## ABOUT THIS TASK
Where an entry contains an image, leave the image out; restate everything else exactly.

## MATERIAL PROVIDED
^^^^

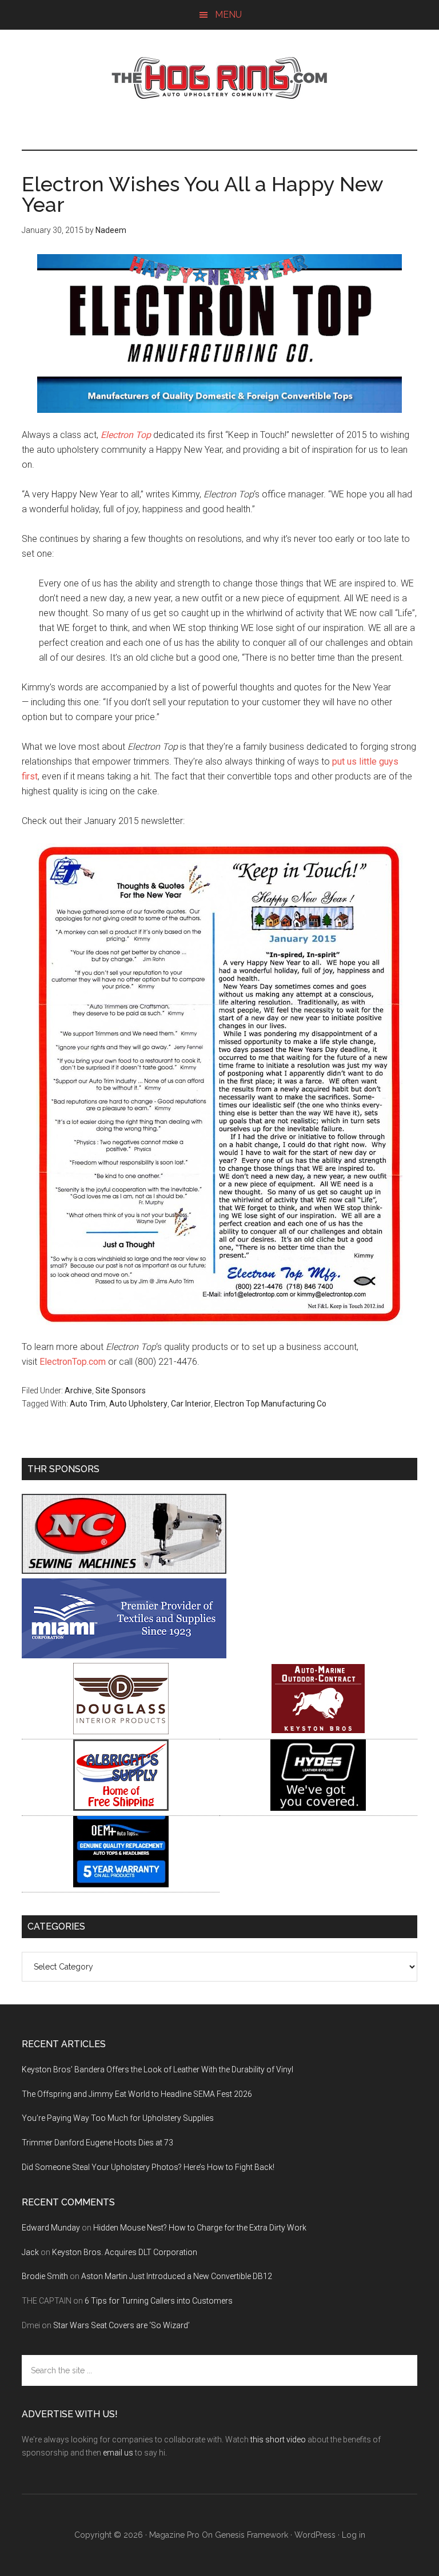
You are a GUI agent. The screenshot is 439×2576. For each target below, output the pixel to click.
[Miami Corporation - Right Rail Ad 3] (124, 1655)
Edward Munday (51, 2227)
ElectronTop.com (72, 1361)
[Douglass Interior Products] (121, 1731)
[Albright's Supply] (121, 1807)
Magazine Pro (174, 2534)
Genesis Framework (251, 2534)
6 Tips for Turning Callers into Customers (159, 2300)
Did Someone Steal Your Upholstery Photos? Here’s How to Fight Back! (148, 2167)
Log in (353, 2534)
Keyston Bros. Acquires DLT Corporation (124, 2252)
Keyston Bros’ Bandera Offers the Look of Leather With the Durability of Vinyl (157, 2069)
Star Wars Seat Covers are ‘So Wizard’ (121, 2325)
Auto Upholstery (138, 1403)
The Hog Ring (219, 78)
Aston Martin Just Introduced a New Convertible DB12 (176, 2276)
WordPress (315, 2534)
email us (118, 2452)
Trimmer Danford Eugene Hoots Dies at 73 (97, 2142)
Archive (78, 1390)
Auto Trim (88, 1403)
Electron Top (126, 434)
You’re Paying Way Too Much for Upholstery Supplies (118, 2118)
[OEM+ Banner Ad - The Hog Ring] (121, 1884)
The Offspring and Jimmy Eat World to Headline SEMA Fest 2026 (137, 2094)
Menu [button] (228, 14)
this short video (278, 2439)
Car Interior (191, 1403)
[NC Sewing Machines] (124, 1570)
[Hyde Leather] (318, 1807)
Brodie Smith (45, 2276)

^^^^

## TASK OUTPUT
You are a GUI agent. The screenshot is 439×2576. For each target below, output the pixel to click.
[Miami Corporation - Right Rail Ad 3] (124, 1655)
Edward Munday (51, 2227)
ElectronTop.com (72, 1361)
[Douglass Interior Products] (121, 1731)
[Albright's Supply] (121, 1807)
Magazine Pro (174, 2534)
Genesis Framework (251, 2534)
6 Tips for Turning Callers into Customers (159, 2300)
Did Someone Steal Your Upholstery Photos? Here’s How to Fight Back! (148, 2167)
Log in (353, 2534)
Keyston Bros. Acquires DLT Corporation (124, 2252)
Keyston Bros’ Bandera Offers the Look of Leather With the Durability of Vinyl (157, 2069)
Star Wars Seat Covers are ‘So Wizard’ (121, 2325)
Auto Upholstery (138, 1403)
The Hog Ring (219, 78)
Aston Martin Just Introduced a New Convertible DB12 (176, 2276)
WordPress (315, 2534)
email us (118, 2452)
Trimmer Danford Eugene Hoots Dies at 73 (97, 2142)
Archive (78, 1390)
Auto Trim (88, 1403)
Electron Top (126, 434)
You’re Paying Way Too Much for Upholstery Supplies (118, 2118)
[OEM+ Banner Ad - The Hog Ring] (121, 1884)
The Offspring and Jimmy Eat World to Headline SEMA Fest 2026 (137, 2094)
Menu [button] (228, 14)
this short video (278, 2439)
Car Interior (191, 1403)
[NC Sewing Machines] (124, 1570)
[Hyde Leather] (318, 1807)
Brodie Smith (45, 2276)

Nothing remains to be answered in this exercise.